Tout objet technologiques peut être piraté à distance, et servir des intérêts malveillants. Doit-on craindre des utilisations non-désirées, de la part de pédophiles notamment ?

Tous les spécialistes d’informatique le disent. Il faut être vigilant. Des personnes peuvent rentrer sur nos écrans. Des personnes malveillantes. D’où, la nécessité d’être vigilant chez soi. En France, on n’a pas appris ça. On est vigilant quand on est dehors, et encore pas toujours, mais il faut le faire en rentrant à la maison. Il faut faire attention quand on relit ses mails. Il ne faut pas ouvrir des mails piratés qui peuvent avoir des effets destructeurs. C'est important de s'éduquer à cette vigilance et s’éduquer à la responsabilité. Avant d’agir, il faut réfléchir. 

Quelles sont, à votre avis, les bonnes pratiques et les limites à poser ?

La modération. Il faut bien sûr surveiller ses enfants et être attentif, mais pas trop. Ni trop peu, ni trop en excès. Etre à bonne distance de ses enfants. Ni être trop près pour tout savoir, ni trop loin et rien savoir. Chercher cette bonne distance tout le temps, la réajuster quand ils grandissent. Il est aussi nécessaire d'éduquer ses enfants aux nouvelles technologies, dans une modération et distance pour ne pas pas qu’ils soient dépendants. Et les éduquer à être responsables, qu’ils réfléchissent aux conséquences de leurs actes.
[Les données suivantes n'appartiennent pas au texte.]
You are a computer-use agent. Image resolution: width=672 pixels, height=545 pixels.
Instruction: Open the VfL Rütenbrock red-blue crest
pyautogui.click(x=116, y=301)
Ça veut dire beaucoup de paroles entre parents et enfants. Ce qui ne me paraît pas être le chemin actuellement. Beaucoup de parents communiquent très peu parce qu’ils sont au téléphone avec un copain, une copine pendant qu’ils accompagnent leur enfant à l’école. On voit souvent cela au restaurant. On est surement en défaut de communication au sein de la famille alors que c’est une nécessité de communiquer, d’expliquer, de parler de son expérience et d’alerter les enfants, non pour les pétrifier, mais pour les rendre vigilants. C’est de l’accompagnement. Le parent lui laisse un peu de large, mais en même temps il le regarde avancer, tout en ne l’approchant pas trop pour le laisser avancer seul mais n’intervenir que s’il y a danger. C’est penser qu’il n’y a pas que des dangers. L’enfant peut se débrouiller dans un certain nombre de situations de sa vie quotidienne.